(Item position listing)
_ _ _ _ _ _ _

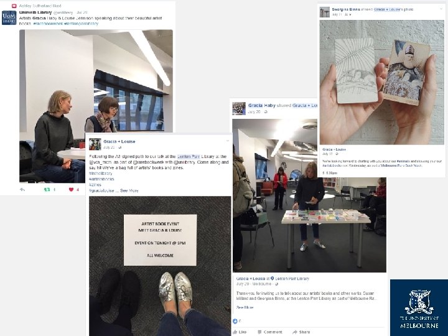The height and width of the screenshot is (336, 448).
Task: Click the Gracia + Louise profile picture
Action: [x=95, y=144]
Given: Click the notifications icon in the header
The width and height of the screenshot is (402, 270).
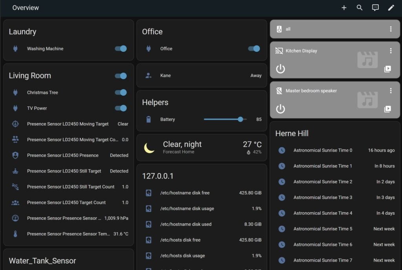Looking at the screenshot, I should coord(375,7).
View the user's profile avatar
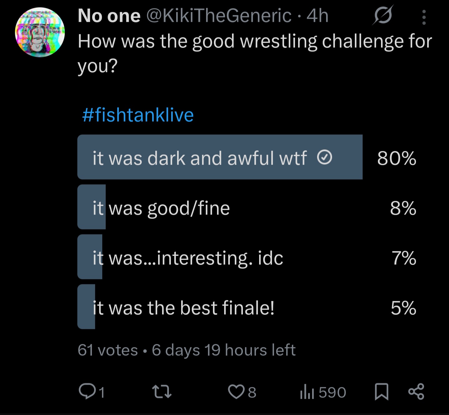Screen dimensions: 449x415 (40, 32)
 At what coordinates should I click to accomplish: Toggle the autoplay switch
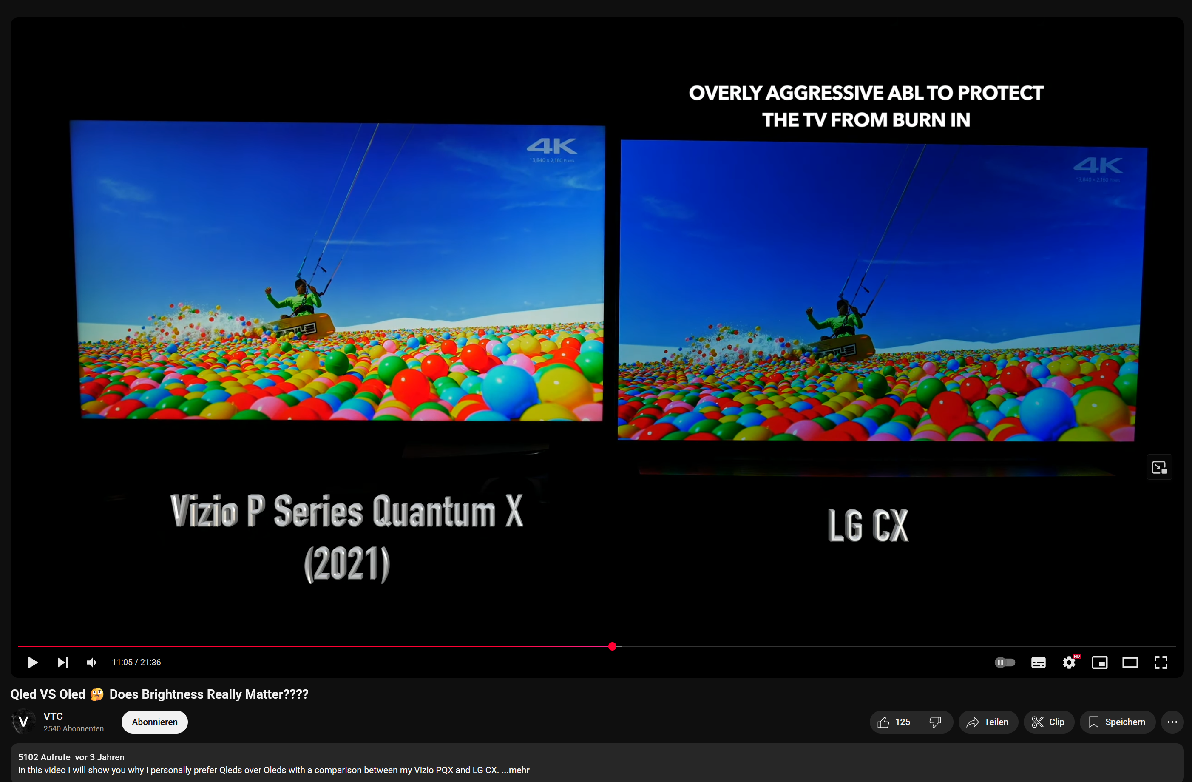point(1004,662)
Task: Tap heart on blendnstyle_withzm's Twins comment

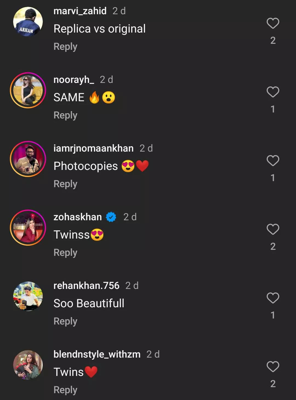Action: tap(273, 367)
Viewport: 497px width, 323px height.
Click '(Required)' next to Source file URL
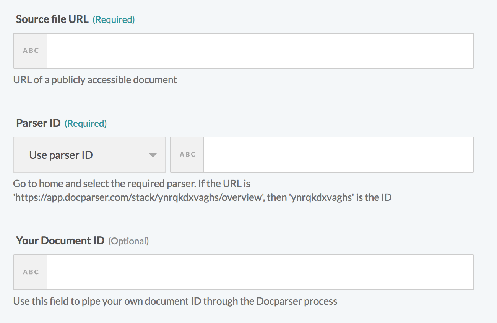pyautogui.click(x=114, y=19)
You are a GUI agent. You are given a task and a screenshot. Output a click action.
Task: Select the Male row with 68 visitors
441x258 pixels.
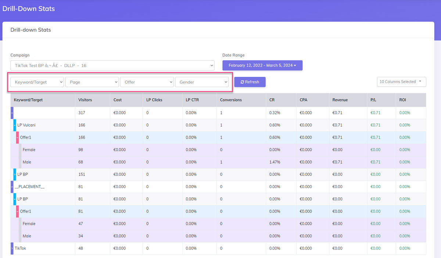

_ _ _ _ _ _ _

Instructions for the task » Retype every line of the listing above word for word, leaving out the pictures.

Result for this task »
The height and width of the screenshot is (336, 448).
Task: Click the Gracia + Louise profile picture
Action: [x=95, y=144]
Given: Click the notifications icon in the header
The width and height of the screenshot is (402, 270).
Looking at the screenshot, I should coord(375,7).
View the user's profile avatar
Screen dimensions: 449x415 (40, 32)
 At what coordinates should I click to accomplish: Toggle the autoplay switch
point(1004,662)
Task: Tap heart on blendnstyle_withzm's Twins comment

Action: tap(273, 367)
Viewport: 497px width, 323px height.
Click '(Required)' next to Source file URL
pyautogui.click(x=114, y=19)
You are a GUI agent. You are given a task and a screenshot. Output a click action.
Task: Select the Male row with 68 visitors
441x258 pixels.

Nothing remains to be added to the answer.